> _WORK ITEM_
Search the data for the word "screenshot" and copy out every line that has it.

> _Dataset excerpts_
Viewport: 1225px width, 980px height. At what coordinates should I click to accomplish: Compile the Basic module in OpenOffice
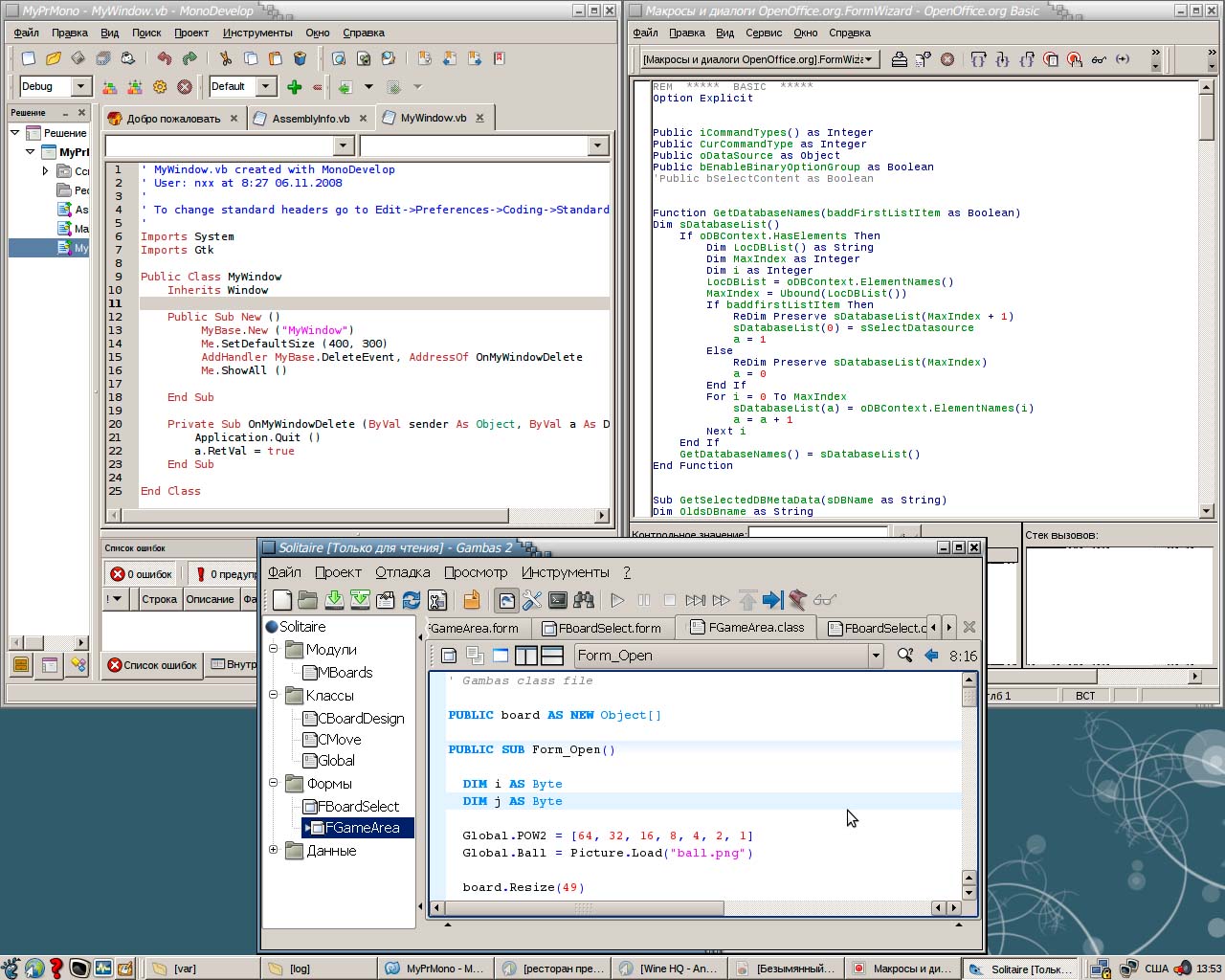(899, 59)
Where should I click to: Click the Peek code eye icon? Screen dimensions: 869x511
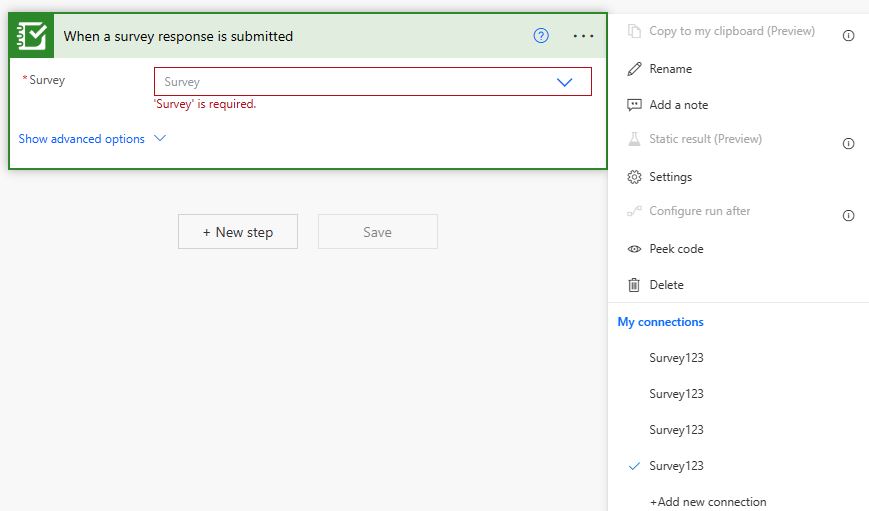point(634,249)
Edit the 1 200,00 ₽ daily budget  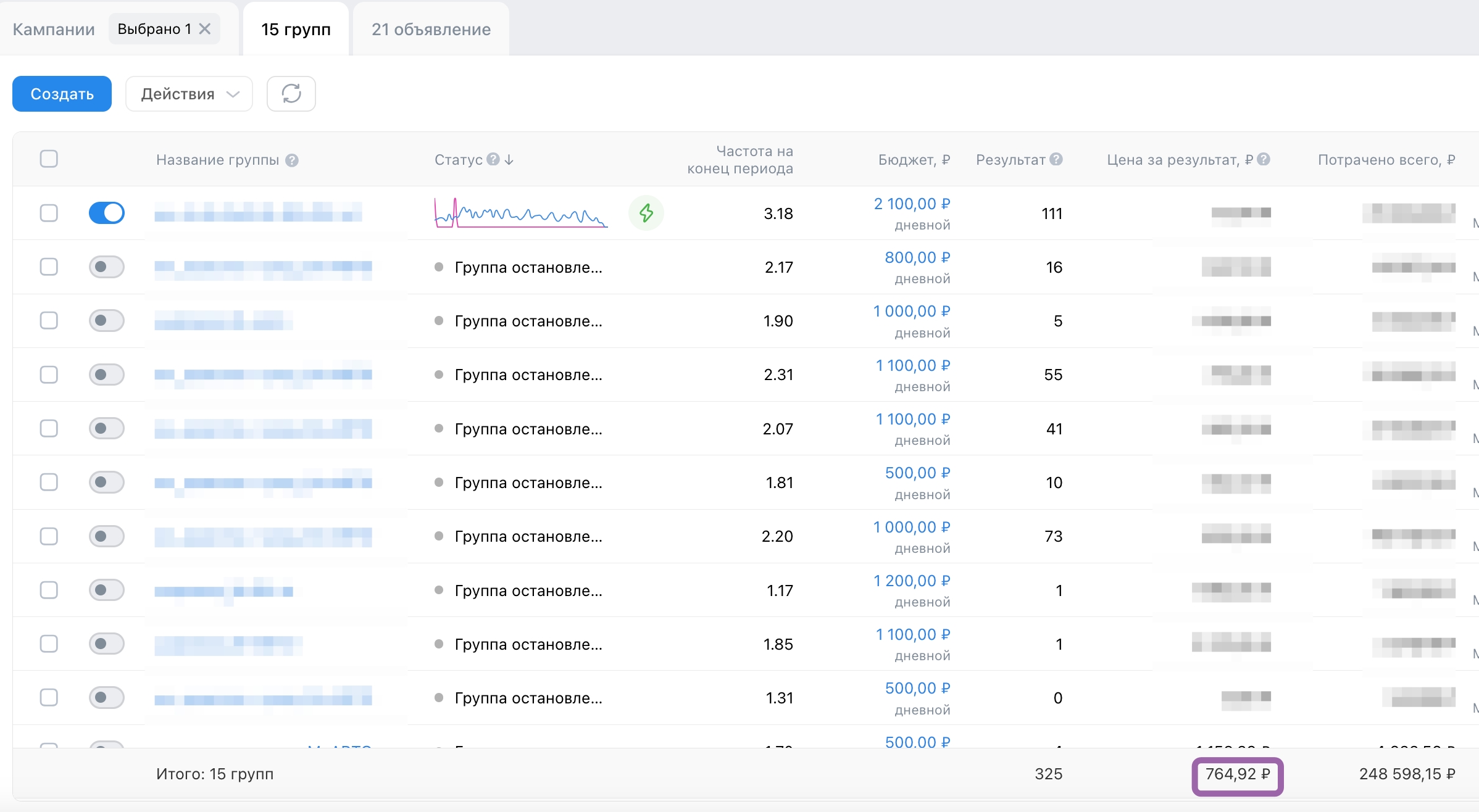912,581
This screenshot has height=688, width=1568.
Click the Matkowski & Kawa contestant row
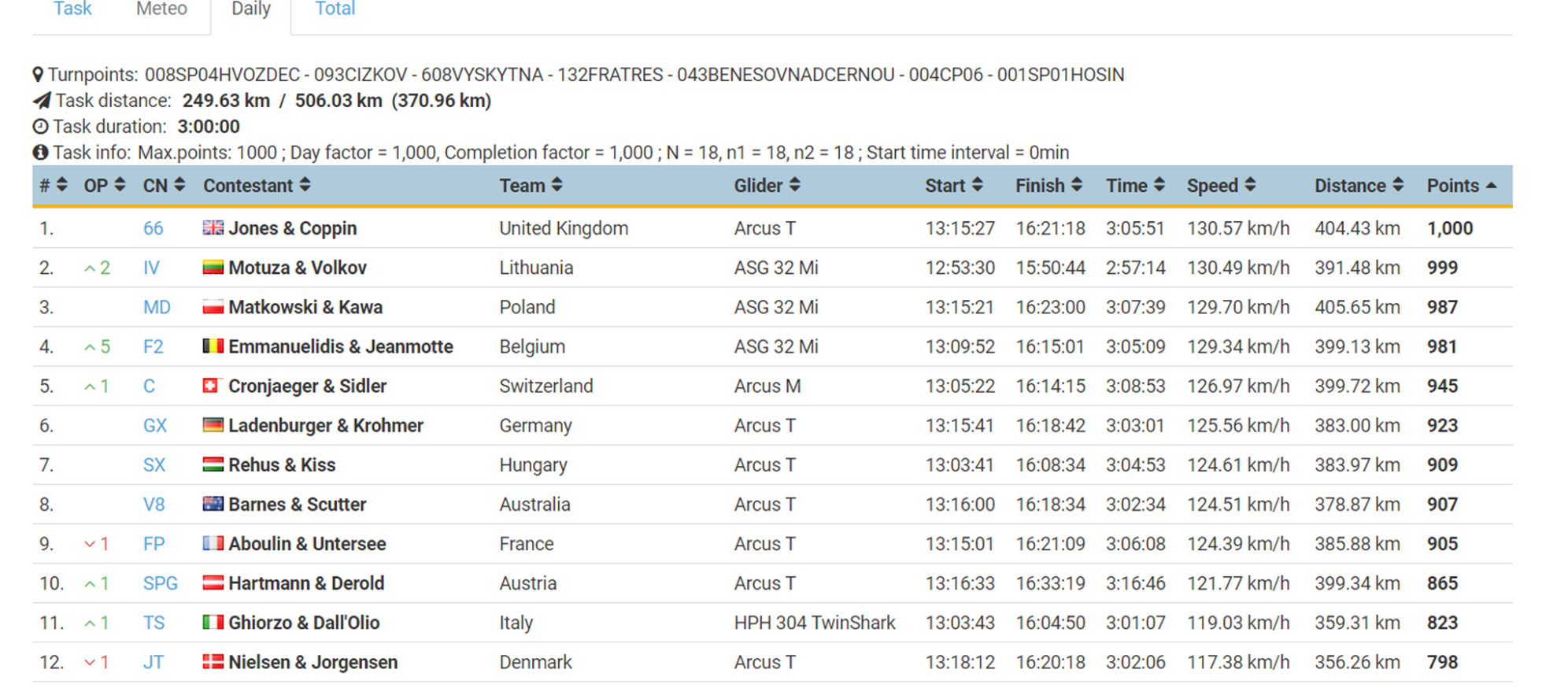pos(305,307)
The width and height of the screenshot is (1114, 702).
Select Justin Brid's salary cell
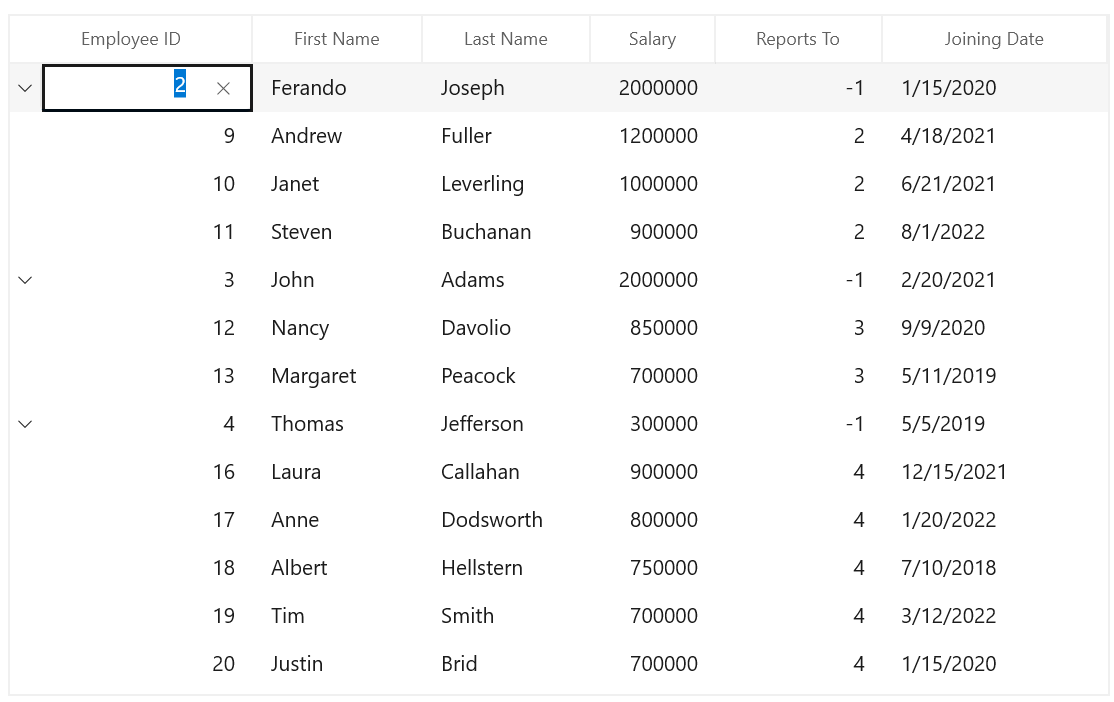(664, 663)
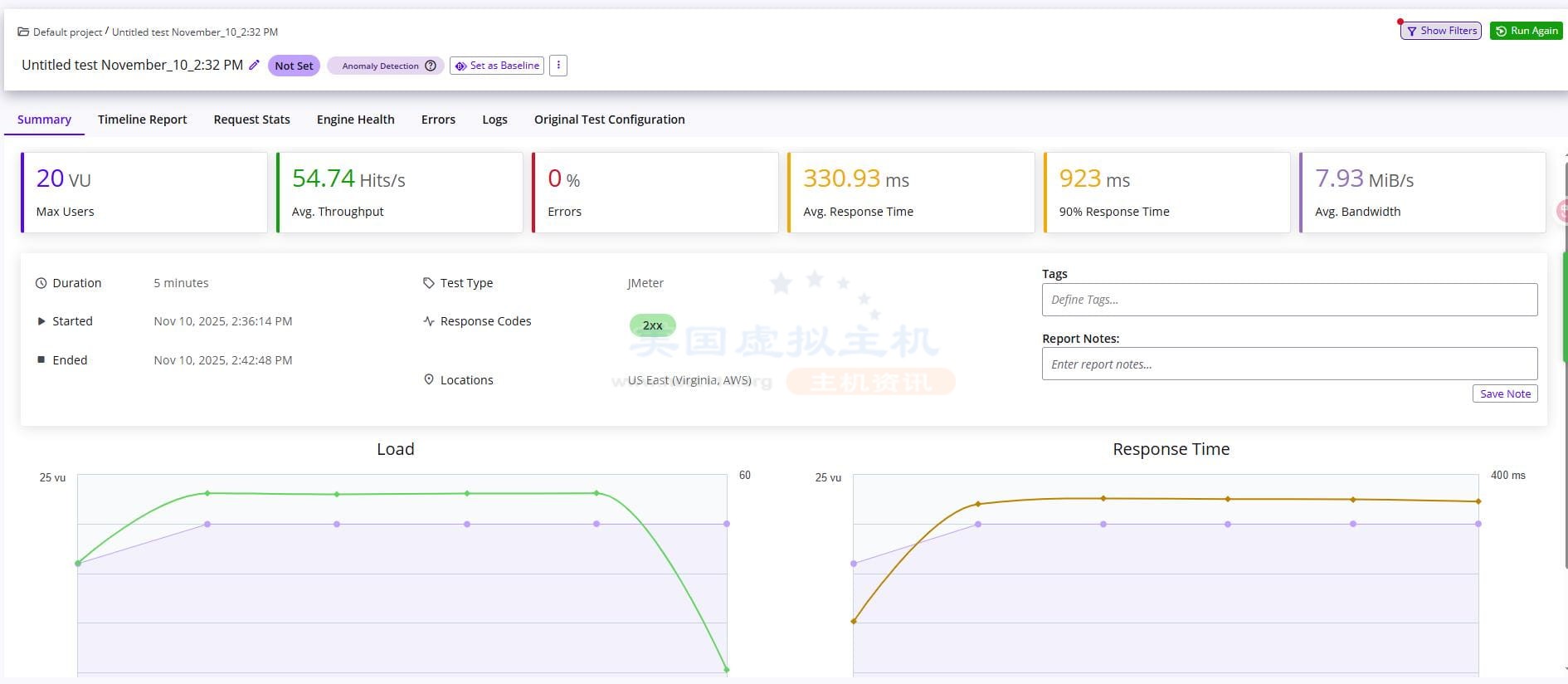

> _ANSWER BOX_
This screenshot has height=688, width=1568.
The width and height of the screenshot is (1114, 702).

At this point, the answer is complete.